Au cours de l'examen de la proposition de loi sur la fin de vie d'Alain Claeys et de Jean Leonetti, l'Assemblée nationale a rejeté le 11 mars 2015 les amendements en faveur d'une "assistance médicalisée active à mourir". La proposition de loi s'en tient donc à un "droit à la sédation profonde et continue" jusqu'au décès pour les malades incurables et dont le pronostic vital est engagé à court terme et au caractère contraignant des directives anticipées.

L'amendement proposait que dans le cas d'une phase avancée ou terminale d'une maladie incurable, provoquant une douleur physique ou psychique insoutenable, le malade puisse demander à bénéficier d'une assistance médicalisée active à mourir, qui n'aurait pu être effective qu'après un dialogue entre le patient et un collège de 3 médecins.

M. Alain Claeys, coauteur de la proposition de loi, considère de son côté que la question n'est pas le nombre d'heures restant à vivre au malade incurable, mais la qualité de celles-ci, et estime que la sédation profonde répond à cette préoccupation.

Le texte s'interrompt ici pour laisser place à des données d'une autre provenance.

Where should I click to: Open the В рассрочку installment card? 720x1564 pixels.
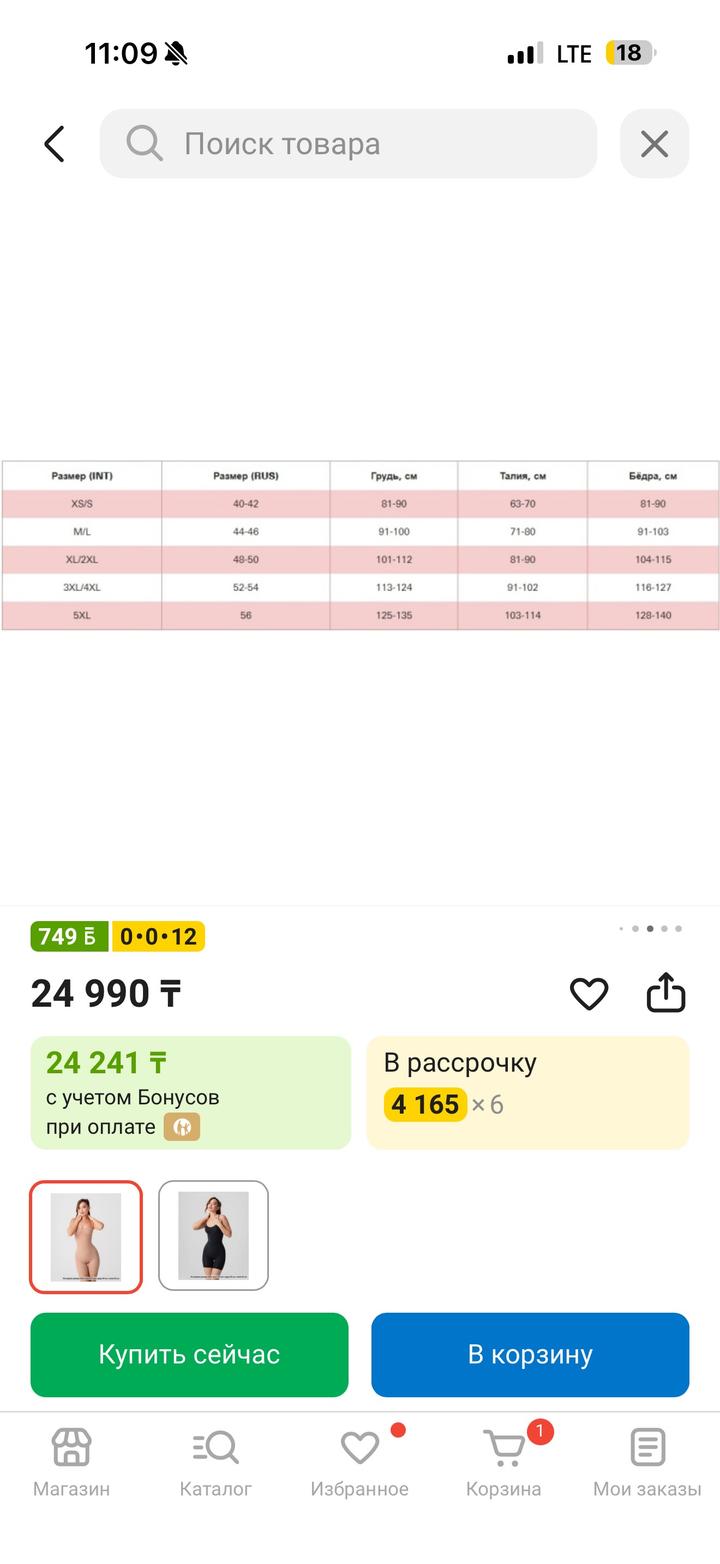point(527,1092)
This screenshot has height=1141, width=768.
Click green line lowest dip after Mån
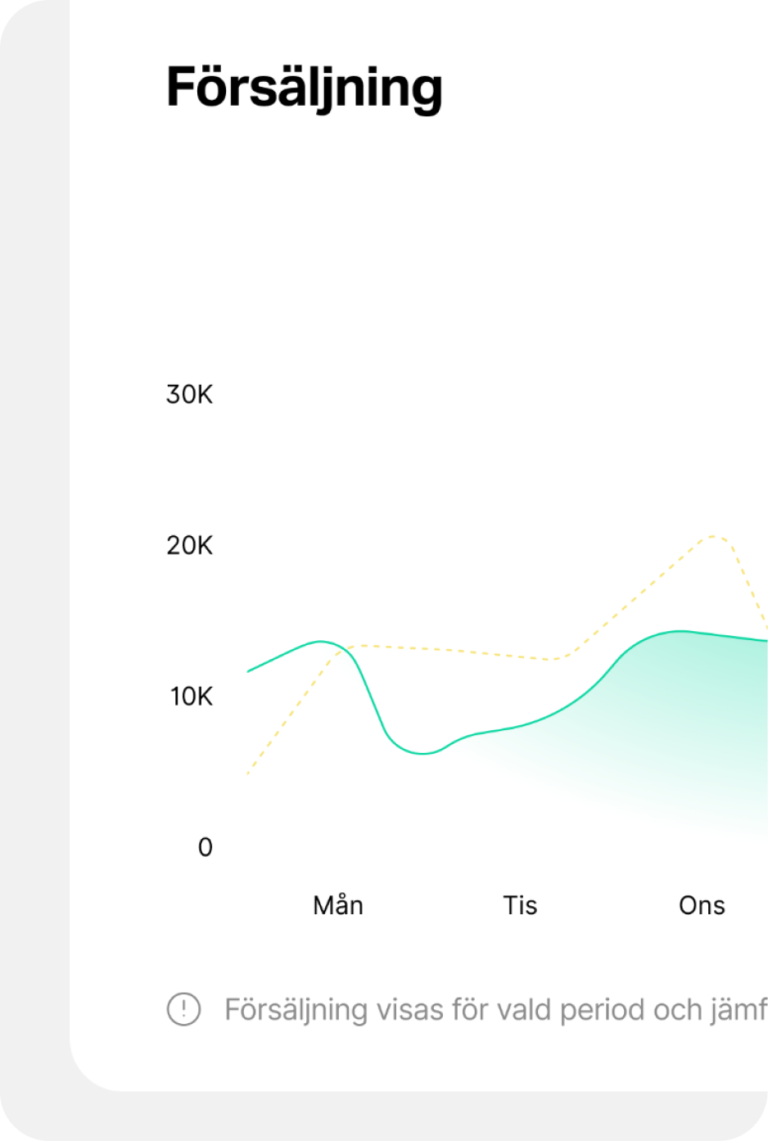pyautogui.click(x=424, y=753)
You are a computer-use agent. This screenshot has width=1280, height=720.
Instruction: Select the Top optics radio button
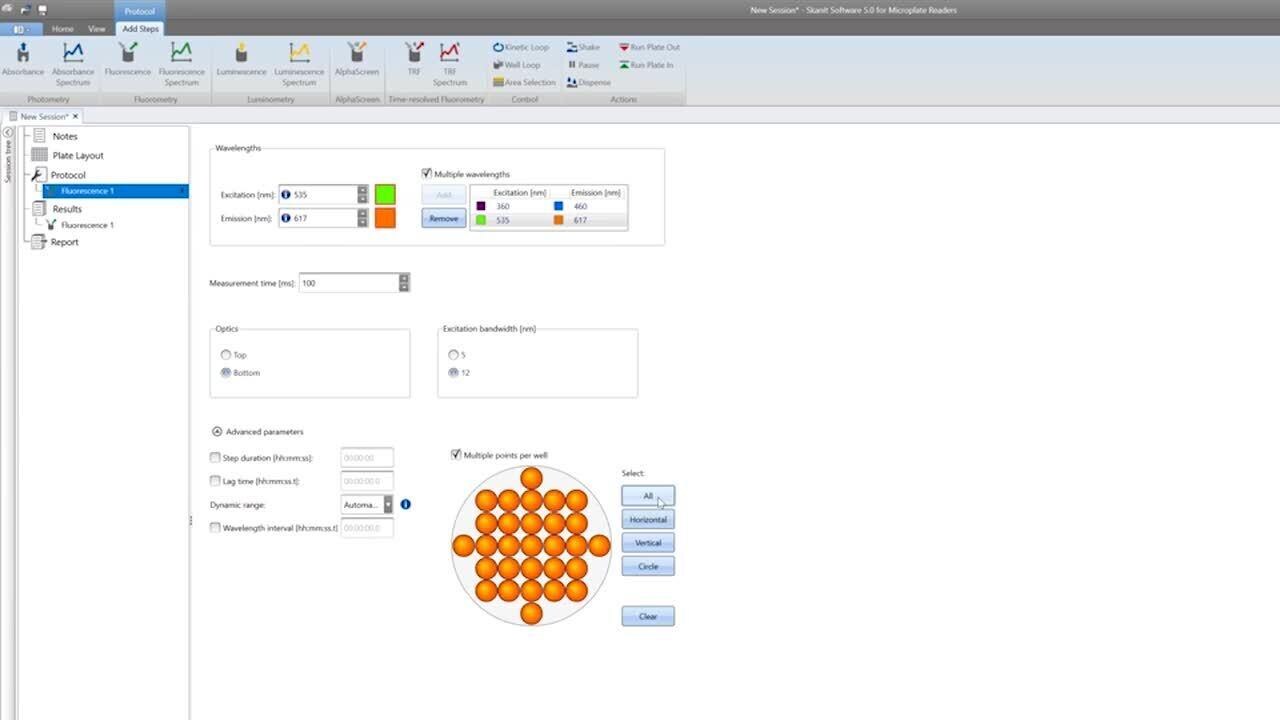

Il estime que la proposition de loi préserve l'autonomie du malade en fin de vie de différentes manières :

  • le caractère désormais contraignant des directives anticipées, qui s'imposeront au médecin sauf en cas d'urgence vitale pendant le temps nécessaire à une évaluation complète de la situation. Les directives anticipées seraient notamment conservées sur un registre national faisant l'objet d'un traitement automatisé (et non plus sur la carte vitale, comme cela avait été envisagé auparavant) ;

  • le renforcement du statut de la personne de confiance, choisie par la personne en fin de vie pour faire entendre sa volonté dans le cas où elle ne serait plus en mesure de le faire ;

  • la décision par le malade d'arrêter son traitement de maintien en vie et de bénéficier d'une sédation profonde et continue jusqu'au décès.

Il estime par ailleurs que la demande d'euthanasie est un appel au secours, auquel il ne peut être répondu par un geste létal.

Selon M. Jean Leonetti, "il y a une différence entre dormir avant de mourir pour ne pas souffrir et faire dormir avec des médicaments destinés à faire mourir", qui parle également d'une "ligne jaune à ne pas franchir".

La ministre de la santé, Marisol Touraine, de son côté, estime que l'état actuel de la société française aujourd'hui ne permet pas d'envisager cette possibilité, et que le droit doit évoluer sans la brusquer.

L'objectif de la proposition de loi est donc d'apporter une réponse aux souffrances endurées durant la fin de vie des patients, et non de tendre vers le suicide assisté ou l'euthanasie.